采用EpiSearch[31]分别对聚类后的每种类别的PD-1 结合肽进行构象性表位分析，将PD-1 结合肽映射到PD-L1 晶体结构（PDBID: 4ZQK，链A）[32]的表面，然后对每种类别中每条肽的映射结果取并集，作为该类别下PD-1 识别的PD-L1 上的模拟位点。最后对每种类别PD-1 结合肽映射结果取并集，作为PD-1 识别的PD-L1 上的模拟位点。将上述得到的模拟位点与PD-L1 上的真实表位进行比较。

2 结果与讨论

本研究的实验流程如图1 所示，首先进行了二代噬菌体展示淘选实验，采用重组人PD-1 蛋白为靶标，分别淘选Ph.D.-.7 和Ph.D.-12 噬菌体展示文库，两轮淘选后获得高度结合PD-1 的噬菌体克隆，随后进行Illumina 高通量测序。第二阶段主要是确定PD-1 结合肽，如果多肽序列在第二轮PD-1 淘选后的文库中的拷贝数显著高于各个对照样本中的拷贝数，则认为该多肽为PD-1 结合肽。
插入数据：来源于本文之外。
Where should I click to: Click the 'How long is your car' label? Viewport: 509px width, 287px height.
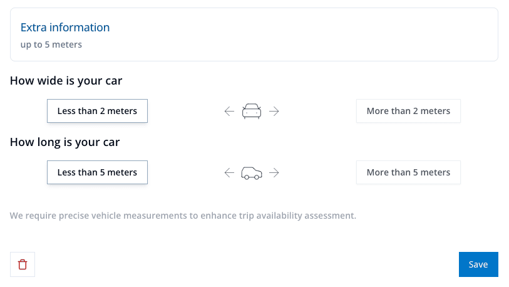(64, 142)
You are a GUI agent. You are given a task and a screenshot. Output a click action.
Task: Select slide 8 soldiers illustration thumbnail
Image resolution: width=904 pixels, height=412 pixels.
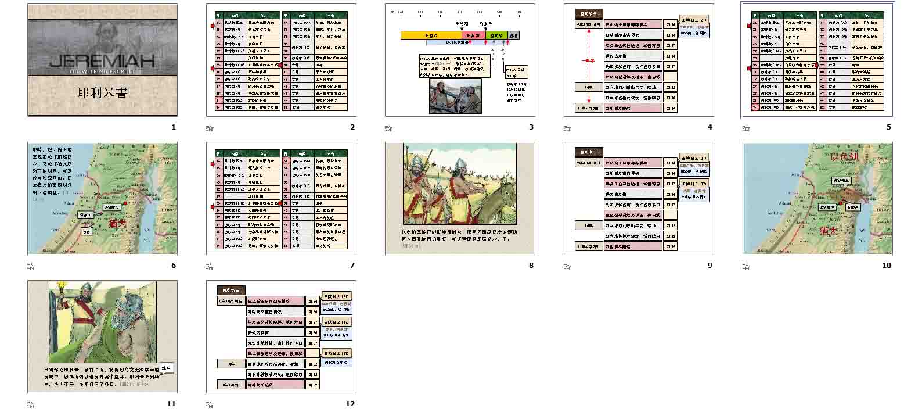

第三阶段主要是对PD-1 结合肽数据集进行聚类、氨基酸组成、基于位置的氨基酸偏好性分析以及模拟位点分析。

图1 本研究的实验流程示意图

2.1 二代噬菌体展示淘选PD-1 结合肽

经过两轮的噬菌体展示淘选实验与二代噬菌体展示双末端测序数据分析，最终确定了400 条PD-1结合肽序列，其中311 条来自Ph.D.-7 噬菌体展示文库，89 条来自Ph.D.-12 噬菌体展示文库。这些多肽在R2-PD 中高度富集，而在R0、R1-PD 和对照实验R2-DB 及R2-UF 中拷贝数较低。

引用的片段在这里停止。